* **The request**: Continue the mailing-list reply about preferring fully-idle SMT cores in the scheduler, beginning right after its last sentence.

* **Excerpt to read**:
--- Begin ---

Re: [PATCH] sched/fair: Prefer fully-idle SMT cores in asym-capacity idle selection

From: Andrea Righi

Date: Wed Mar 18 2026 - 06:31:35 EST


Hi Vincent,

On Wed, Mar 18, 2026 at 10:41:15AM +0100, Vincent Guittot wrote:
> On Wed, 18 Mar 2026 at 10:22, Andrea Righi <arighi@xxxxxxxxxx> wrote:
> >
> > On systems with asymmetric CPU capacity (e.g., ACPI/CPPC reporting
> > different per-core frequencies), the wakeup path uses
> > select_idle_capacity() and prioritizes idle CPUs with higher capacity
> > for better task placement. However, when those CPUs belong to SMT cores,
>
> Interesting, which kind of system has both SMT and SD_ASYM_CPUCAPACITY
> ? I thought both were never set simultaneously and SD_ASYM_PACKING was
> used for system involving SMT like x86

It's an NVIDIA platform (not publicly available yet), where the firmware
exposes different CPU capacities and has SMT enabled, so both
SD_ASYM_CPUCAPACITY and SMT are present. I'm not sure whether the final
firmware release will keep this exact configuration (there's a good chance
it will), so I'm targeting it to be prepared.

>
> > their effective capacity can be much lower than the nominal capacity
> > when the sibling thread is busy: SMT siblings compete for shared
> > resources, so a "high capacity" CPU that is idle but whose sibling is
> > busy does not deliver its full capacity. This effective capacity
> > reduction cannot be modeled by the static capacity value alone.
> >
> > Introduce SMT awareness in the asym-capacity idle selection policy: when
> > SMT is active prefer fully-idle SMT cores over partially-idle ones. A
> > two-phase selection first tries only CPUs on fully idle cores, then
> > falls back to any idle CPU if none fit.
> >
> > Prioritizing fully-idle SMT cores yields better task placement because
> > the effective capacity of partially-idle SMT cores is reduced; always
> > preferring them when available leads to more accurate capacity usage on
> > task wakeup.

--- End ---

* **Data**:
--- Begin ---

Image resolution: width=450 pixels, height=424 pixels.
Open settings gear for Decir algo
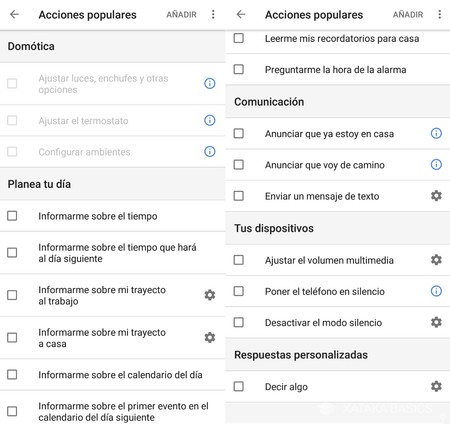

--- End ---

* **Final answer**:
> >
> > On an SMT system with asymmetric CPU capacities, SMT-aware idle
> > selection has been shown to improve throughput by around 15-18% for
> > CPU-bound workloads, running an amount of tasks equal to the amount of
> > SMT cores.
> >
> > Signed-off-by: Andrea Righi <arighi@xxxxxxxxxx>
> > ---
> > kernel/sched/fair.c | 24 +++++++++++++++++++++---
> > 1 file changed, 21 insertions(+), 3 deletions(-)
> >
> > diff --git a/kernel/sched/fair.c b/kernel/sched/fair.c
> > index 0a35a82e47920..0f97c44d4606b 100644
> > --- a/kernel/sched/fair.c
> > +++ b/kernel/sched/fair.c
> > @@ -7945,9 +7945,13 @@ static int select_idle_cpu(struct task_struct *p, struct sched_domain *sd, bool
> > * Scan the asym_capacity domain for idle CPUs; pick the first idle one on which
> > * the task fits. If no CPU is big enough, but there are idle ones, try to
> > * maximize capacity.
> > + *
> > + * When @smt_idle_only is true (asym + SMT), only consider CPUs on cores whose
> > + * SMT siblings are all idle, to avoid stacking and sharing SMT resources.
> > */
> > static int
> > -select_idle_capacity(struct task_struct *p, struct sched_domain *sd, int target)
> > +select_idle_capacity(struct task_struct *p, struct sched_domain *sd, int target,
> > + bool smt_idle_only)
> > {
> > unsigned long task_util, util_min, util_max, best_cap = 0;
> > int fits, best_fits = 0;
> > @@ -7967,6 +7971,9 @@ select_idle_capacity(struct task_struct *p, struct sched_domain *sd, int target)
> > if (!choose_idle_cpu(cpu, p))
> > continue;
> >
> > + if (smt_idle_only && !is_core_idle(cpu))
> > + continue;
> > +
> > fits = util_fits_cpu(task_util, util_min, util_max, cpu);
> >
> > /* This CPU fits with all requirements */
> > @@ -8102,8 +8109,19 @@ static int select_idle_sibling(struct task_struct *p, int prev, int target)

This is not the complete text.